En Grèce, il soutient une politique qui laissera le pays chargé d’une dette publique atteignant 150 % du PIB au sortir de l’épreuve - permettant ainsi aux créanciers français et allemands de transférer une grande partie du risque vers les contribuables d’Asie via le FMI, et vers les contribuables de l’UE grâce au système de soutien de la zone euro .
M. Strauss-Kahn a engagé à hauteur de 250 milliards d’euros les fonds du FMI pour « sauver » l’Union Européenne, sans l’approbation préalable du Conseil du FMI, provoquant la fureur de ses membres asiatiques. Il a promu la doctrine spécieuse qui affirme que les défauts sur la dette souveraine sont « inutiles, indésirables, et peu probables ».
Disons-le clairement : le Fonds Monétaire International est devenu le promoteur d’une politique incohérente et de l’aléa moral. En août, il a aboli son plafond de crédit et a créé un nouvel outil pour précipiter dans de nouvelles dettes les États qui ont autant besoin que de se tirer une balle dans le pied.
Simon Johnson indique que la solution, pour les parents pauvres de l’Union monétaire, serait un mécanisme de réduction de la dette semblable à celui des « obligations Brady », mis en œuvre en Amérique latine dans les années 1980, qui obligeait les créanciers à partager les difficultés des débiteurs, comme c’était le cas par le passé, et donnait aux débiteurs un moyen de sortir du bourbier.

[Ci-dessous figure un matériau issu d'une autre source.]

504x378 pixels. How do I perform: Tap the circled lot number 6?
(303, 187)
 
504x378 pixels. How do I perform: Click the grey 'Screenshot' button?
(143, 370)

Pour être juste envers les responsables européens, il faut cependant reconnaitre que le problème auquel ils font face est peut-être tellement énorme que, s’ils laissaient la Grèce, le Portugal et l’Irlande restructurer leur dette, ils risqueraient une contagion instantanée à l’Espagne, et de là à l’Italie. Peut-être n’ont-ils pas vraiment le choix. Si c’est le cas, l’union monétaire a créé un monstre.
Publication originale Telegraph, traduction communiquée par G.C.